- Coat of Arms of the Republic of Malta
- Incumbent Mark Chetcuti since 8 April 2020
- Style: His Honour the Chief Justice
- Appointer: President of Malta
- Term length: Until he attains the age of 65, resigns or impeached.
- Inaugural holder: Giuseppe Borg Olivier
- Formation: 1814
- Salary: €70,167 annually
- Website: http://judiciarymalta.gov.mt/the-chief-justice

= Chief Justice of Malta =

Primus inter pares of the Maltese judiciary

The chief justice of Malta is the primus inter pares of the members of the Maltese judiciary and leads the business of the superior courts of Malta.

==Appointment ==
The chief justice is appointed by the president of Malta by a two-thirds resolution of the House of Representatives of Malta.

The Judicial Appointments Committee, which is in charge of recommending the appointment of the members of the judiciary, is not consulted on the appointment of the chief justice. This to ensure that the outgoing chief justice would not have a say on the choice of their successor.

==Duties==

Where more than one judge is assigned to sit ordinarily in a court, or in a chamber or section of the court, the distribution of duties in general between the judges appertains to the chief justice.
By virtue of his office, the chief justice of Malta is ex officio:

- Deputy Chairman of the Commission for the Administration of Justice of Malta.
- President of the Court of Appeal (Superior Jurisdiction)
- President of the Court of Criminal Appeal (Superior Jurisdiction)
- President of the Constitutional Court

The chief justice may designate one of the magistrates sitting in the inferior courts as Senior Magistrate, who shall perform such duties and functions as may be assigned to his by the chief justice himself.

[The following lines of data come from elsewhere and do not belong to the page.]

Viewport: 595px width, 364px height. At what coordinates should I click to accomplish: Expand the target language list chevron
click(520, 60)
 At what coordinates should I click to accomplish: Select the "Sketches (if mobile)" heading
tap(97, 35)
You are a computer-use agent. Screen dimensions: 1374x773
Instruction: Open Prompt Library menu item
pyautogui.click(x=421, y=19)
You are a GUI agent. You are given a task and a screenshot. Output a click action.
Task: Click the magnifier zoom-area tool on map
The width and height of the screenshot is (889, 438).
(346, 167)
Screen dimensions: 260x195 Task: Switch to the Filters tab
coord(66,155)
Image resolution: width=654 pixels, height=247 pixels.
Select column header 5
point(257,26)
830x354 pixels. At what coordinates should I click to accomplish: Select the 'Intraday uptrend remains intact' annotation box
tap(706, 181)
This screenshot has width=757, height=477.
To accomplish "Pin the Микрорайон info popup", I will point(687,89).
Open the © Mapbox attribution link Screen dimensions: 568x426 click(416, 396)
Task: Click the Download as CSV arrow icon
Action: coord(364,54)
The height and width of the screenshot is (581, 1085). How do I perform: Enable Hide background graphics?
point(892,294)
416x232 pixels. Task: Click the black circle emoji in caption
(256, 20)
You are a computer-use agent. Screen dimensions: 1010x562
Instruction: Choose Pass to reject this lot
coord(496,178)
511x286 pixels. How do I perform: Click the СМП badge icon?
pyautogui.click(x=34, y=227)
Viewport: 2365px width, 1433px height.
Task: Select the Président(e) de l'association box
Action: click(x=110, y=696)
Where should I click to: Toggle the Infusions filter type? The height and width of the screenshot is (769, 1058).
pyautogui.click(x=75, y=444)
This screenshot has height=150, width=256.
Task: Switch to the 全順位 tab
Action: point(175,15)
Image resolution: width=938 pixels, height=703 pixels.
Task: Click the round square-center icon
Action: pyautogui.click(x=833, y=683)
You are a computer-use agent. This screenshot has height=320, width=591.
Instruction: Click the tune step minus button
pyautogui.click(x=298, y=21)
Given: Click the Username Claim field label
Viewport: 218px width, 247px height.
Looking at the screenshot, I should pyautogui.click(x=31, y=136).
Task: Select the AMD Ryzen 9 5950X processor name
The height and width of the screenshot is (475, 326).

If the office of Chief Justice is vacant or if the chief justice is for any reason unable to perform the functions of his office, then, until a person has been appointed to and has assumed the functions of that office or until the chief justice has resumed those functions, as the case may be, those functions shall (except to such extent, if any, as other provision is made by law) be performed by such one of the other judges of the superior courts as may be designated in that behalf by the president, acting in accordance with the advice of the prime minister.